● EXERCISE BRIEF:
Rewrite the entries between the lines holding "657x348 pixels. At" and "pyautogui.click(x=41, y=73)", inclusive, replacing "Preview" with "Inspect" and leaving everything else unchanged.

● RECORDS SHOWN:
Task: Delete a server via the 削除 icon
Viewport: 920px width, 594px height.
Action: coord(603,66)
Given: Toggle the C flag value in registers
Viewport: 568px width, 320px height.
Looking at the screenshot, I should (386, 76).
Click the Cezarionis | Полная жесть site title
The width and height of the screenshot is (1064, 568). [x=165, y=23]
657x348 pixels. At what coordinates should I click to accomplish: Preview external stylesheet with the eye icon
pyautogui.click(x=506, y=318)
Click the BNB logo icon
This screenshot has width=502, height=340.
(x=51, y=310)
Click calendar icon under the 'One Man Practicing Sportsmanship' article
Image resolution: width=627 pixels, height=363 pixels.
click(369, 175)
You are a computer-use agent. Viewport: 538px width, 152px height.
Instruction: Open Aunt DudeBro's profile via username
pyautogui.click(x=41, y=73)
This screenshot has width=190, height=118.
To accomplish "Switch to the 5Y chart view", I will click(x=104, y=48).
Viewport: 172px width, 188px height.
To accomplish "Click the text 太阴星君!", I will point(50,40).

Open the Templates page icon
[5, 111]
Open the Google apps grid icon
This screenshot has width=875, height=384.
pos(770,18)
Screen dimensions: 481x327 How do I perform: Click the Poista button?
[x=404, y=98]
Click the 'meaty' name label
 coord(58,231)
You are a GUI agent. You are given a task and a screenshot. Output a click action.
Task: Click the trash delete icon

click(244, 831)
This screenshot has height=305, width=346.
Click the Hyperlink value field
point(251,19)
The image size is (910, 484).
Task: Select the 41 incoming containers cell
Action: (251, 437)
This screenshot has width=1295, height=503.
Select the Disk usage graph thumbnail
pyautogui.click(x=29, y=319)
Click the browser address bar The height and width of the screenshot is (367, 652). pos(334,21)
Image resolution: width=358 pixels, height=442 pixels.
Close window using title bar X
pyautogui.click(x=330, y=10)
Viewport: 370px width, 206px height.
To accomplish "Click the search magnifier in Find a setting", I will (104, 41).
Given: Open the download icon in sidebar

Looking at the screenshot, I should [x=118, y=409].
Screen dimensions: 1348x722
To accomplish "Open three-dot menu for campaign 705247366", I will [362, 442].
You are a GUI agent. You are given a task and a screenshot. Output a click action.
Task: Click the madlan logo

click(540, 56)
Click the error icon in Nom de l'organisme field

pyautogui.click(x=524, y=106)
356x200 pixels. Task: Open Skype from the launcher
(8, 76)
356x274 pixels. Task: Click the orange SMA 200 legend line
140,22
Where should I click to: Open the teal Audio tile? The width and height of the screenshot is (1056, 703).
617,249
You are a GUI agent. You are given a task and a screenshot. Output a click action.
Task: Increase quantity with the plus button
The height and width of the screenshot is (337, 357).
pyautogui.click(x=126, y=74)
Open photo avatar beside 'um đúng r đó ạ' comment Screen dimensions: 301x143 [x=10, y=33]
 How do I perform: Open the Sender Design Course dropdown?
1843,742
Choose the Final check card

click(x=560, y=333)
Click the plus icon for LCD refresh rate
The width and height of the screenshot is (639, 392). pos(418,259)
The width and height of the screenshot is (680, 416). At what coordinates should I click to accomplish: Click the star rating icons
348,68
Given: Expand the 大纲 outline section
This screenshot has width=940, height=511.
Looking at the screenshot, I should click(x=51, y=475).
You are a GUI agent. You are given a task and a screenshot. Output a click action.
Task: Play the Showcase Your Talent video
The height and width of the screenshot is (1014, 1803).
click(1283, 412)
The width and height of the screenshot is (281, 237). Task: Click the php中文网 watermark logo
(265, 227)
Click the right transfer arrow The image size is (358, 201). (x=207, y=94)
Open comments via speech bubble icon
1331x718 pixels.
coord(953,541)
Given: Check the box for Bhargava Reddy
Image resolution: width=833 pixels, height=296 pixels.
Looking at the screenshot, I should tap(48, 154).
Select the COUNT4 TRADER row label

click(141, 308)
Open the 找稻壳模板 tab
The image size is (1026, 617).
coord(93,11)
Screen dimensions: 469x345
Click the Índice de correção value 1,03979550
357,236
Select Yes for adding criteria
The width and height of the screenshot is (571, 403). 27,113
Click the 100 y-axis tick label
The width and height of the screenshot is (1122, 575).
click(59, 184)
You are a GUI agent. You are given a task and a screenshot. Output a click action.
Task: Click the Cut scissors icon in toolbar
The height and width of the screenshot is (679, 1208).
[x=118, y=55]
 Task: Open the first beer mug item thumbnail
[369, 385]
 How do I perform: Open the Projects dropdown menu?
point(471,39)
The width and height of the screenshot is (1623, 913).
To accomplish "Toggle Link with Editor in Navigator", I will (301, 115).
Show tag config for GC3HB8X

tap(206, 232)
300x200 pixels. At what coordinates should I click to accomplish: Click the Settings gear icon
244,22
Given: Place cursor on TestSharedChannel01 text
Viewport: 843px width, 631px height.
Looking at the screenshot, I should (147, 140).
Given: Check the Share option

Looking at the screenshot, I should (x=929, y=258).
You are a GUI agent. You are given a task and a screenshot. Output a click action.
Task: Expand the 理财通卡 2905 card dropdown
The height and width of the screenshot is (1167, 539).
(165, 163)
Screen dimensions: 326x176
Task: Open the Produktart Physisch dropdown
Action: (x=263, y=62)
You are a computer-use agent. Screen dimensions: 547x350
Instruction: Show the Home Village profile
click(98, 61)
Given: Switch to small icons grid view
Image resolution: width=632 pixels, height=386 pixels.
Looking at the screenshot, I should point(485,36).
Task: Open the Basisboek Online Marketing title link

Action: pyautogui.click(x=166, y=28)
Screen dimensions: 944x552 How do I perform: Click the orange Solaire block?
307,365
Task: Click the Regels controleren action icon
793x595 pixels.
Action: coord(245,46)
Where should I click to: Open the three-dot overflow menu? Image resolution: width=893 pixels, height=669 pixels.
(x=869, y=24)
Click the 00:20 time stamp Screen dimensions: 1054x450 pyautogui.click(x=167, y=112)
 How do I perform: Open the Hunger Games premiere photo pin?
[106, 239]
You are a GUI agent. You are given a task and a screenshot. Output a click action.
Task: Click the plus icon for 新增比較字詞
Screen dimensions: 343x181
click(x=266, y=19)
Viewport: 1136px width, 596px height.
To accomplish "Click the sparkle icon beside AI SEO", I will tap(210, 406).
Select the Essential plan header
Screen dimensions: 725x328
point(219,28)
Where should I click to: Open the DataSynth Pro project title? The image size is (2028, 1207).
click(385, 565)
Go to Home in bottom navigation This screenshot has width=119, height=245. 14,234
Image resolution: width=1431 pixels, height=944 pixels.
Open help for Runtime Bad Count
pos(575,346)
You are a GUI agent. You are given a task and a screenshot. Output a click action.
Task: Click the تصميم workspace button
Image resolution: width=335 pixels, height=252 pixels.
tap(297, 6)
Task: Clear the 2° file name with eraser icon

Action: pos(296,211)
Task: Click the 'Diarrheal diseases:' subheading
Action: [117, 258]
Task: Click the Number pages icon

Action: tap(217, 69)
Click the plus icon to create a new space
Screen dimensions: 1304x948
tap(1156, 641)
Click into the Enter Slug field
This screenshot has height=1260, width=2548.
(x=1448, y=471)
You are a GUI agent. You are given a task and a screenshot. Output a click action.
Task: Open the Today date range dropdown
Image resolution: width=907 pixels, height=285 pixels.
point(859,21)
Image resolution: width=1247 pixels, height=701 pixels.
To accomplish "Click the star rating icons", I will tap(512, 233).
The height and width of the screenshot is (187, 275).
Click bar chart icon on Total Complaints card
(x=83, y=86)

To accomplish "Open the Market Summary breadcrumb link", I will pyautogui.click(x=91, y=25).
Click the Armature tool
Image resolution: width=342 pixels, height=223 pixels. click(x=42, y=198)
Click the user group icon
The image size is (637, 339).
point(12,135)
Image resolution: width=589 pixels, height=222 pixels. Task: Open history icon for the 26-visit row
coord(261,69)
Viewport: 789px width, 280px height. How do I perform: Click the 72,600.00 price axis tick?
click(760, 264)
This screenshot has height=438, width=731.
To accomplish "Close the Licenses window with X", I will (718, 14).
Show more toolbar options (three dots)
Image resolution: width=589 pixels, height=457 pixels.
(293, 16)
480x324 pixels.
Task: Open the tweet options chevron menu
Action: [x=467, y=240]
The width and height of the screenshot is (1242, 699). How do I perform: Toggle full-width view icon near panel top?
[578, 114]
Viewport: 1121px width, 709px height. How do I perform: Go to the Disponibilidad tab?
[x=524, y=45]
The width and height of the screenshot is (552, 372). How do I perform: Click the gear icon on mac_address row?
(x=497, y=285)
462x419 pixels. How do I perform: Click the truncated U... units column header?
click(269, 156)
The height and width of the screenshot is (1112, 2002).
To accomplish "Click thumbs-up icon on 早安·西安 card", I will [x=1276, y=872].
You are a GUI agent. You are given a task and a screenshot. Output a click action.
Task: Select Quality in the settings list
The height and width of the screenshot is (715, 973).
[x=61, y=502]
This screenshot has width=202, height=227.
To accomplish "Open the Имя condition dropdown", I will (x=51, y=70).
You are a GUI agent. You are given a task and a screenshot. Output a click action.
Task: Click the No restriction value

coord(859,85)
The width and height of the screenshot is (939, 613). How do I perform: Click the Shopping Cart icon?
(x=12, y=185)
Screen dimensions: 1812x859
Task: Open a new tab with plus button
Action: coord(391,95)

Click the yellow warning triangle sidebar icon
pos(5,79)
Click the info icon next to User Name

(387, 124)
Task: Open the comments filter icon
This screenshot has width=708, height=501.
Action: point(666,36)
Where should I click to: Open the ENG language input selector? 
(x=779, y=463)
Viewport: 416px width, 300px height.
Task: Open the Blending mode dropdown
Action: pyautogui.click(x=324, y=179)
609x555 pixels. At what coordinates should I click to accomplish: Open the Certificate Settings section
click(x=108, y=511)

● RESPONSE TO THIS TASK:
657x348 pixels. At what coordinates should I click to accomplish: Inspect external stylesheet with the eye icon
pyautogui.click(x=506, y=318)
Click the BNB logo icon
This screenshot has width=502, height=340.
(x=51, y=310)
Click calendar icon under the 'One Man Practicing Sportsmanship' article
Image resolution: width=627 pixels, height=363 pixels.
click(369, 175)
You are a computer-use agent. Viewport: 538px width, 152px height.
Instruction: Open Aunt DudeBro's profile via username
pyautogui.click(x=41, y=73)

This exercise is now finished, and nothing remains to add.